Training
Quote
Oct 18th
Not sure where this came from but, “There will be a day when you can no longer do this. TODAY IS NOT THAT DAY!” Similar to Carpe Diem!
Simon Lessing Quote on Training
Oct 4th
“Now lot of athletes feel they can bide their time and hide behind gadgets like power taps and heart rate monitors and fundamentally lose the notion pure hard work gets you to the finish line. I see it all the time. Athletes look for the easy way out. They buy expensive equipment aero helmets training gadgets – power taps, and constantly hold themselves back. They have notion that it is easier to do it that way. But the bottom line is this is a hard sport. You have to swim, bike and run and the combination makes for a physically grueling, tough sport. There is nothing like hard work.” –Simon Lessing
While I think this holds true, the gadgets can help if you use them properly, but I do read race reports all of the time from people trying to hold back and lower their HR and their Watts, I go full out and races and I have always figured if I blow up, I messed up in training, not in racing.
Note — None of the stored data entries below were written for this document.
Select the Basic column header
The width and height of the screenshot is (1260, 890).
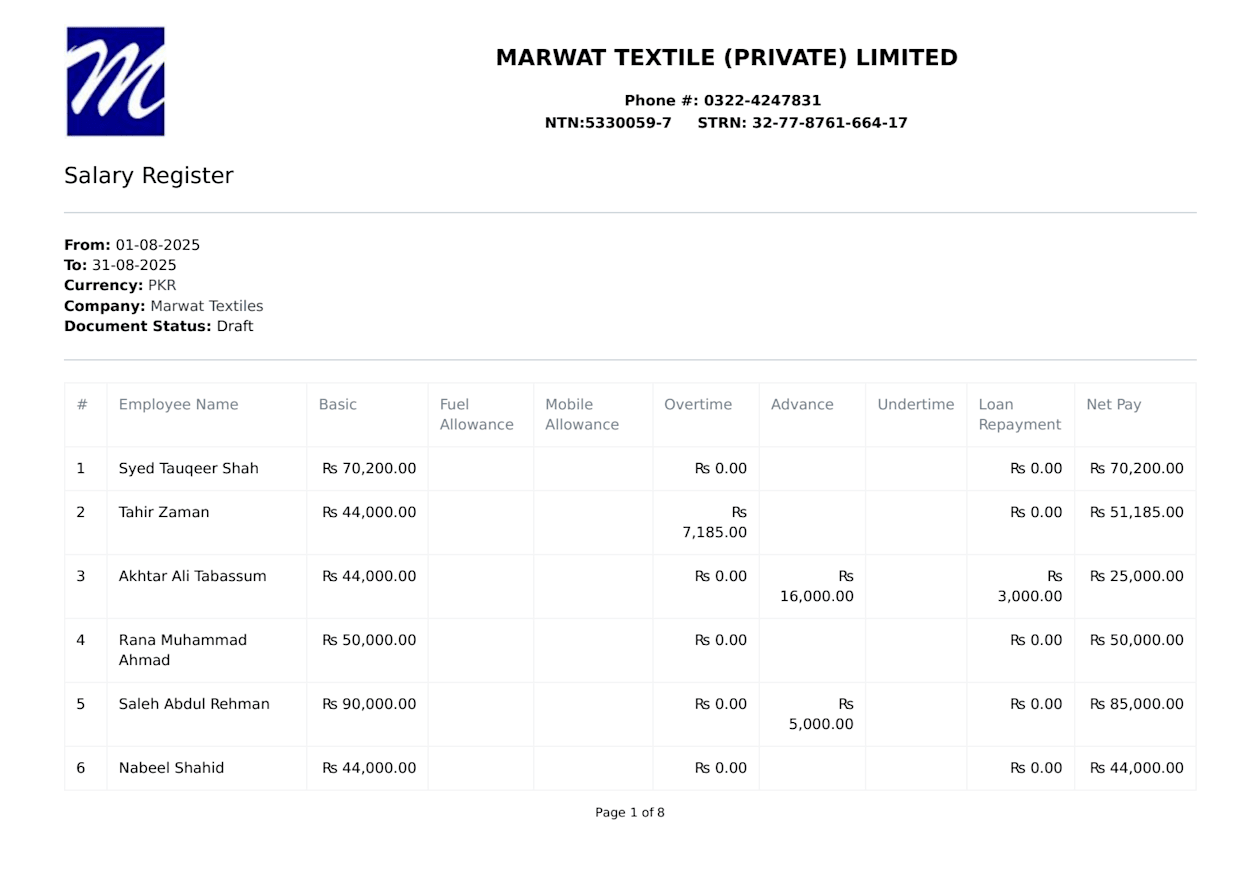pyautogui.click(x=337, y=405)
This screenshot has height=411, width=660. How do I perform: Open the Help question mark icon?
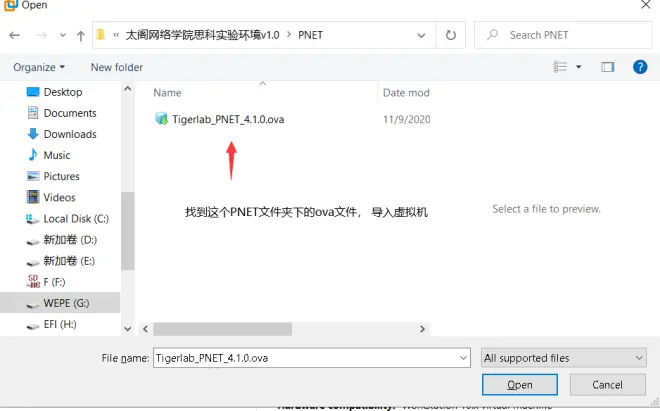[640, 67]
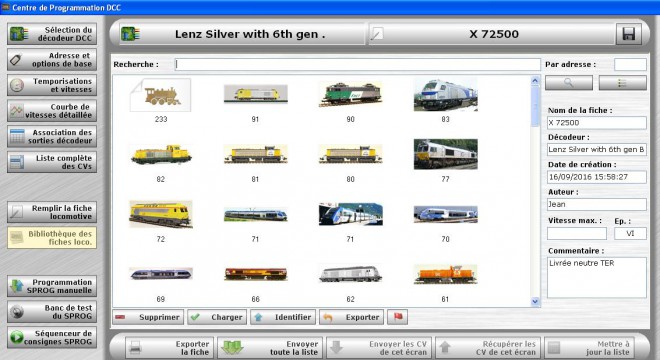Click the Charger button
The width and height of the screenshot is (660, 360).
[x=217, y=317]
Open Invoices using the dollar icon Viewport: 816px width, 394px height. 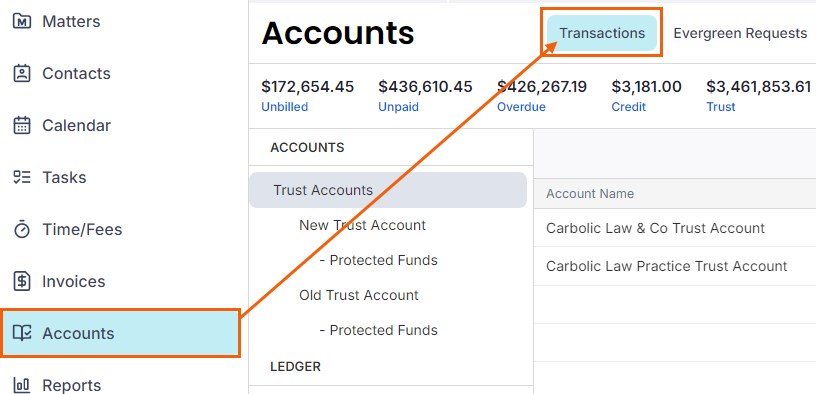(21, 282)
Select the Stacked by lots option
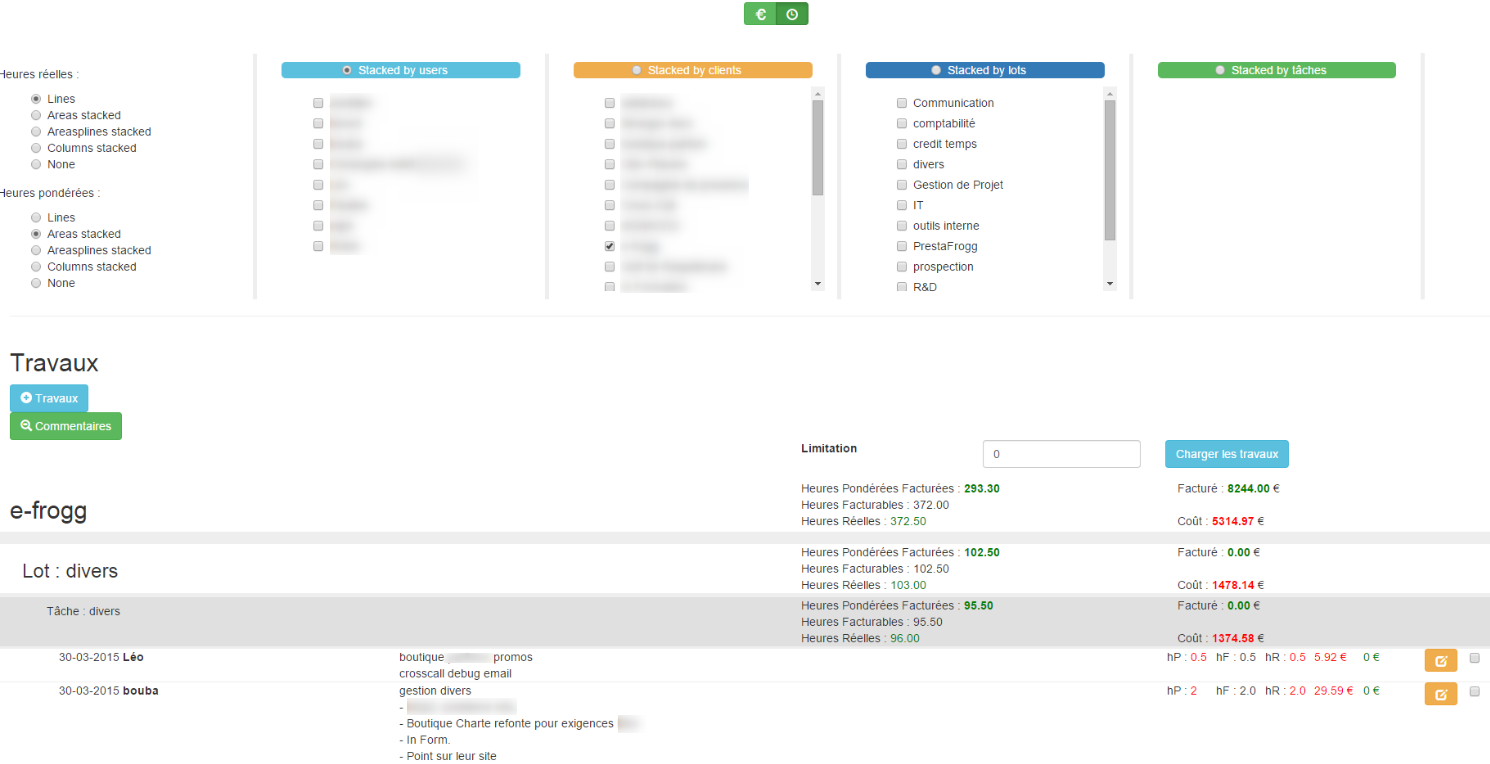Image resolution: width=1490 pixels, height=764 pixels. click(x=936, y=70)
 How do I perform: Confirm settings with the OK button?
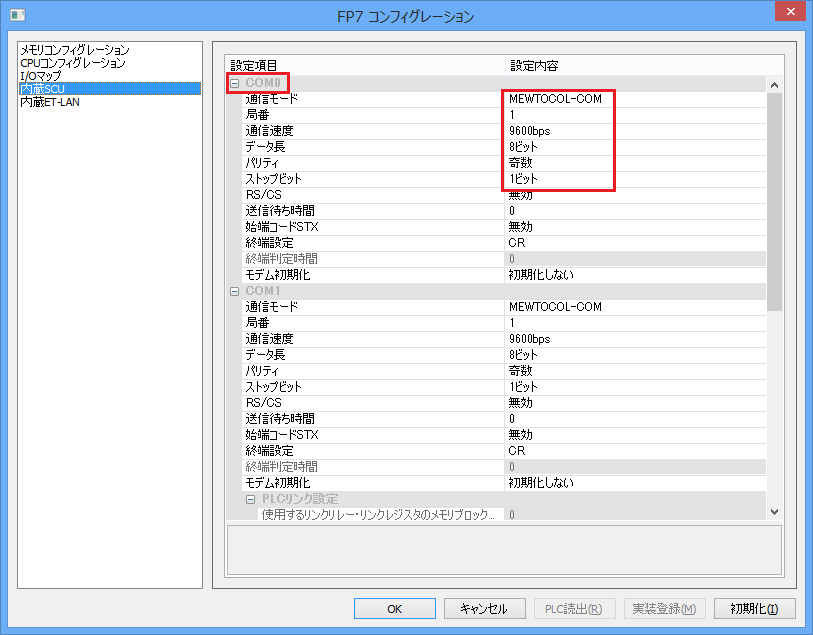(x=394, y=608)
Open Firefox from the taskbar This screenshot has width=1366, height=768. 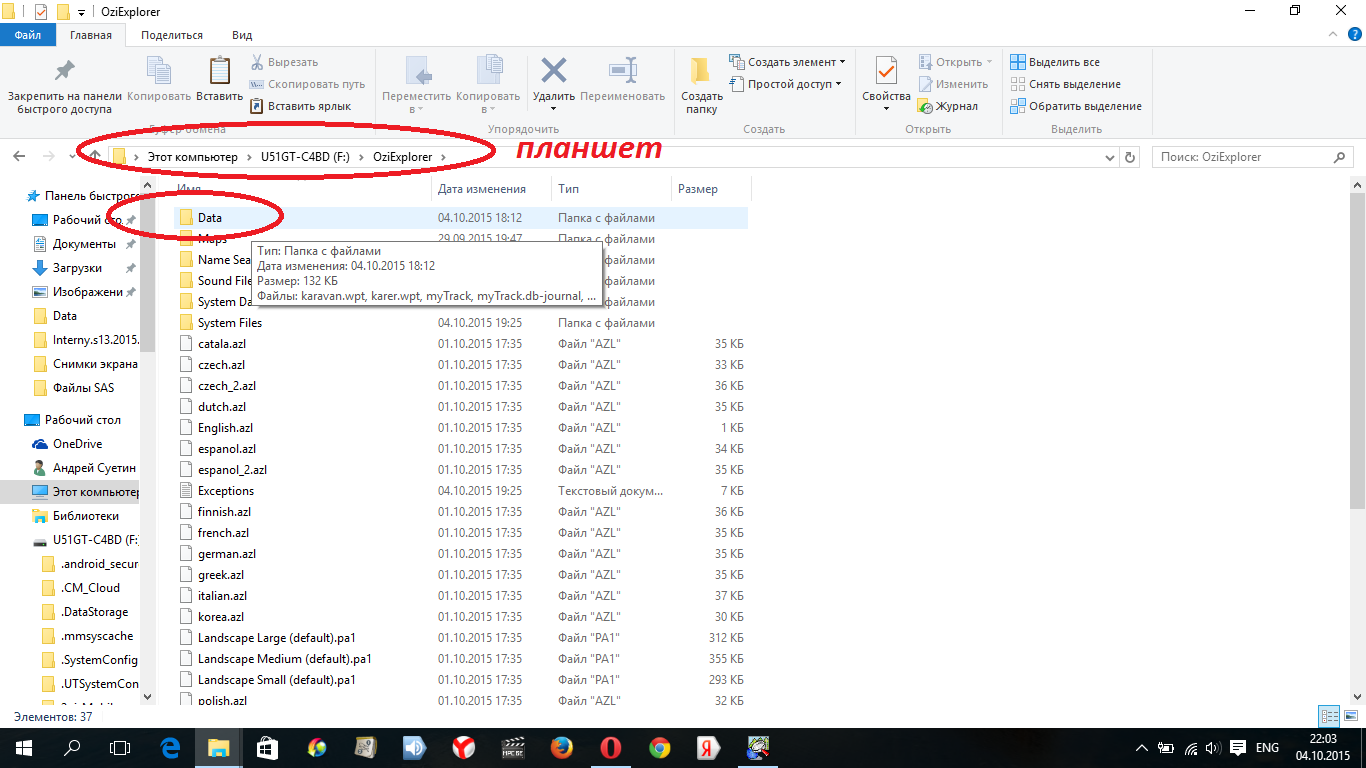click(561, 747)
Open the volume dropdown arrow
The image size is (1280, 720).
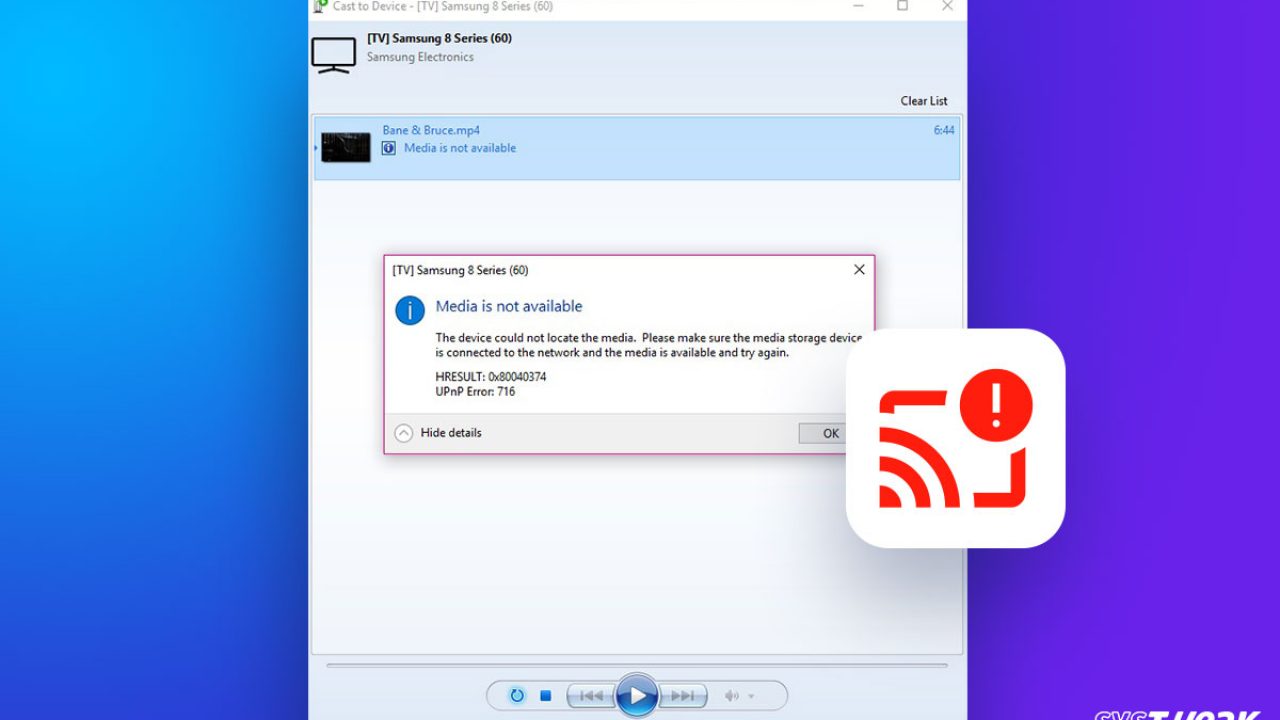(x=751, y=696)
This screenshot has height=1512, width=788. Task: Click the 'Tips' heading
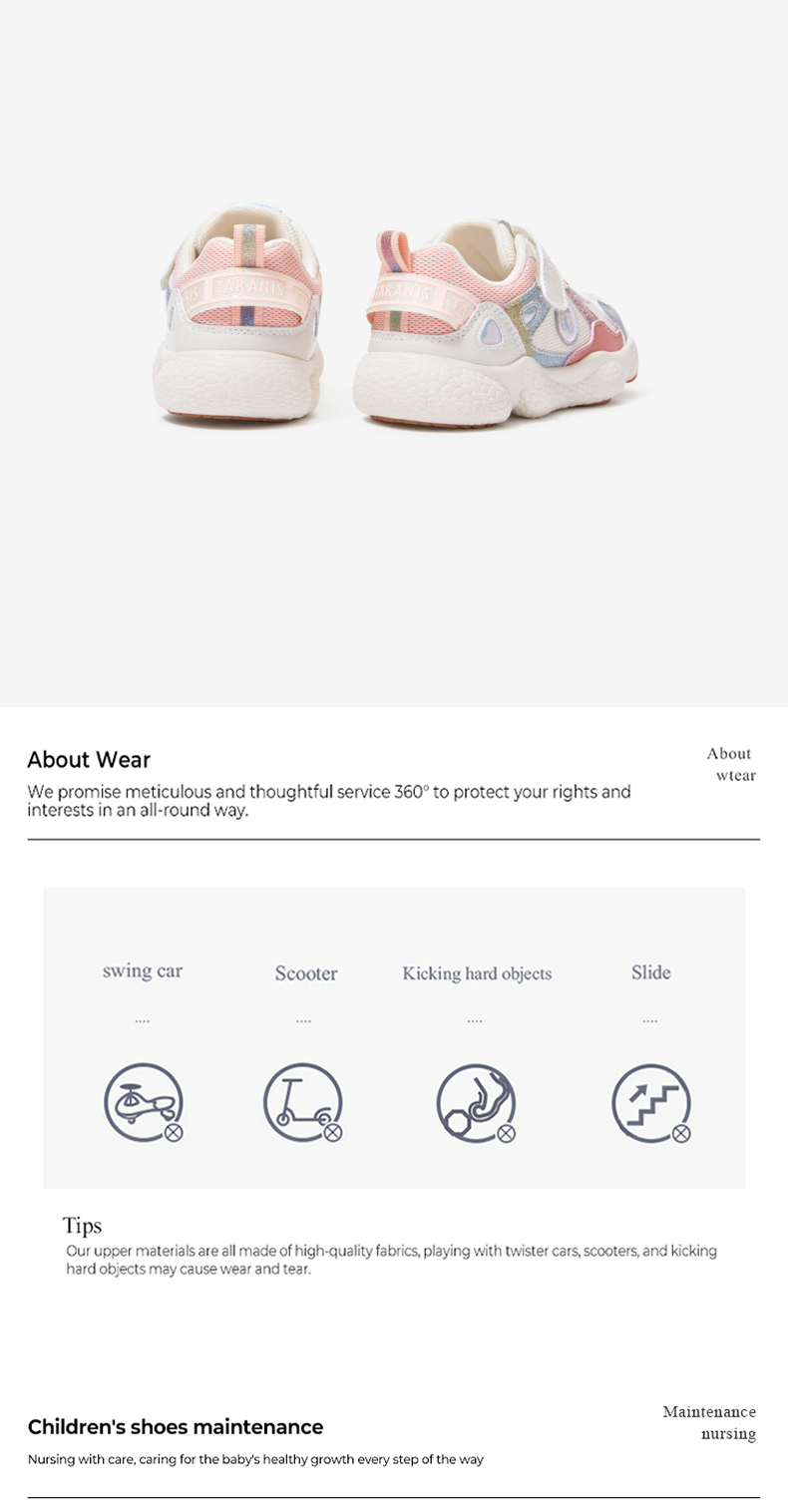pyautogui.click(x=82, y=1226)
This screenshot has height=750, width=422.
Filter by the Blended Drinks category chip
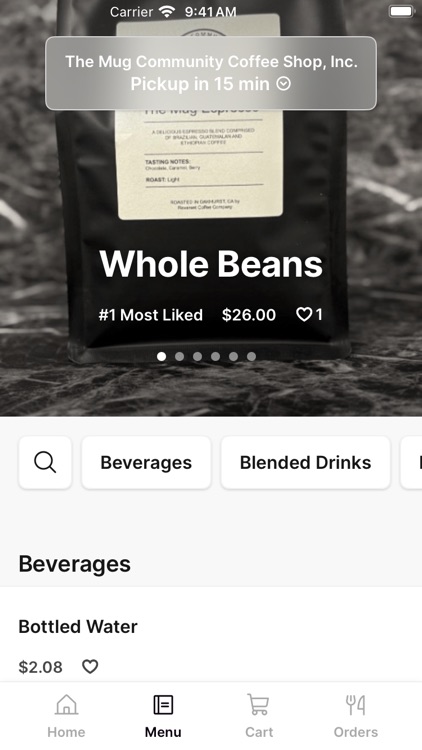tap(305, 463)

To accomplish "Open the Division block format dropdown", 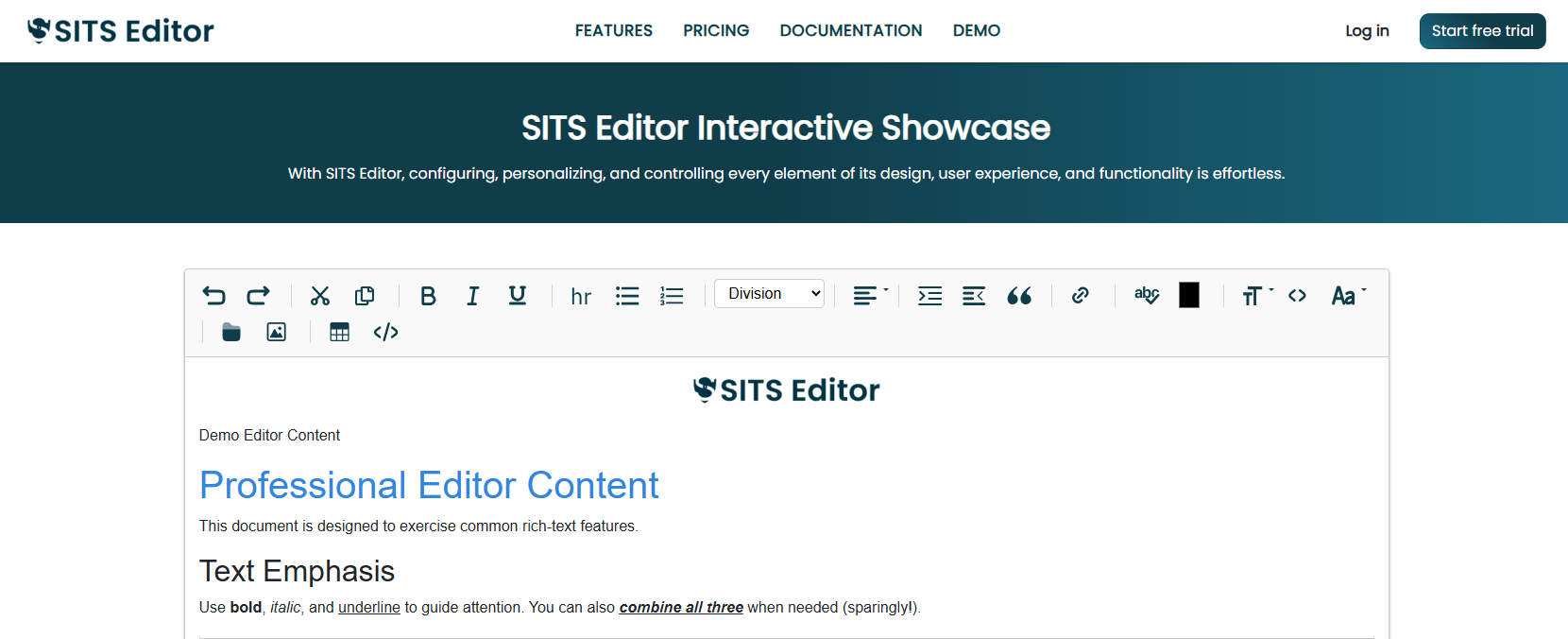I will click(x=769, y=294).
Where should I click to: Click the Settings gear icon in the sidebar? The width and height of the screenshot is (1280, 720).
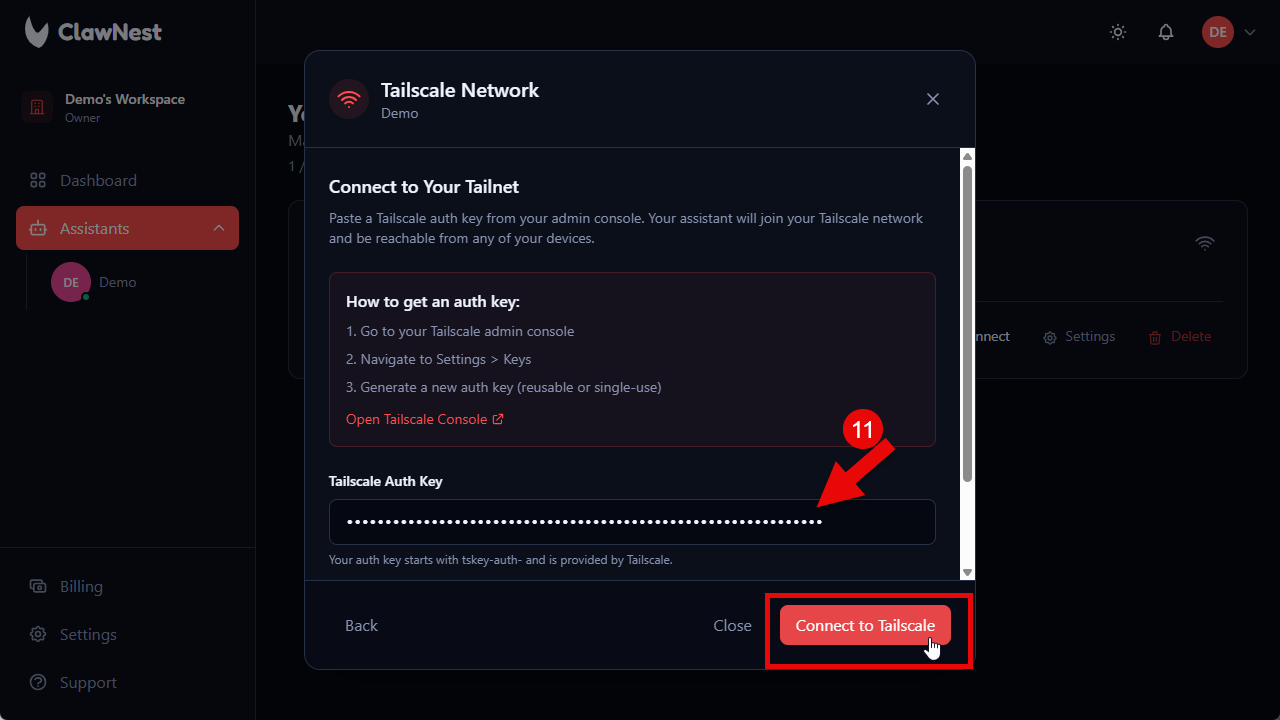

2009 Races and Goals…HELP!!!
Sep 26th
I am racing a 50mile Ultramarthon in April (10-12th) 2009, I would like to do Nutmegman 1/2 (September 20th, 2009). I am torn if I want to race IMKY or do Mooseman (1/2) in June and Beach to Battleship (1/2) in November 2009.
So choices are
1) Ultra, IMKY, maybe Nutmegman
2) Ultra, Mooseman, Nutmegman, and maybe B2B
3) ?
The conundrum is this, I honestly am not sure if I can get in enough long rides to truly be ready for IMKY. The distance really does not intimidate meet, as much as my lack of long bike rides. I also enjoy ocean swims, and like my wetsuit (DeSoto), so in that respect IMKY is a bit of a turnoff.
Advice?
What is In the Journey?
Sep 12th
If Katie Holmes can run a marathon, Why can’t anyone? I got to talking with a friend about racing and we both came to the conclusion that if you are not at a minimum sore and tired at the end of a race, you didnt race or compete. All you did was go out and merely go through the motions. People have different motivations for entering a race, in the end whatever the reason is, the fact still remains that it is a RACE, not a funny happy take your time event. Have you ever watched someone truly compete?
So what if you ran a marathon or completed a triathlon. Now what? Are you all done? Back to your regularly scheduled programming? If you did one that’s great. Did you truly race it? or did you merely complete it? Do not get me wrong the level one person races at can be vastly different from another person, but to go out there and merely finish? So what. Almost anyone can go out there and do a 5 or 6 hour marathon, how are you now a better person?
What did you learn about yourself? For those that go out there to truly race, you learn nothing. You are out there, you are in pain with a single focus. Finishing. You may know that you will not win, but you still want to place at least one position better than the person next to you.
Those who enjoy racing, enjoy pain. Maybe it is how they prove to themselves that they are worthy, better, more fit, or alive. Maybe they have a desire to push their bodies to the absolute limit, it could be they truly enjoy the pain and use racing as a form of destruction.
How is training different? While most people understand that there are days when you go out easier, those days are simply there to allow yourself to go harder the next. Working out / training should not be easy.
When you see a bodybuilder or powerlifter in the gym and they are squatting 675lbs, and it looks easy, it is not. Like endurance athletes they train to exhaustion, breaking everything down to rebuild bigger, and stronger.
Racing and training to race, I truly believe is different than simply being happy while active. I love being active, and enjoy most outdoor activities.
So go out there, race, enjoy the pain.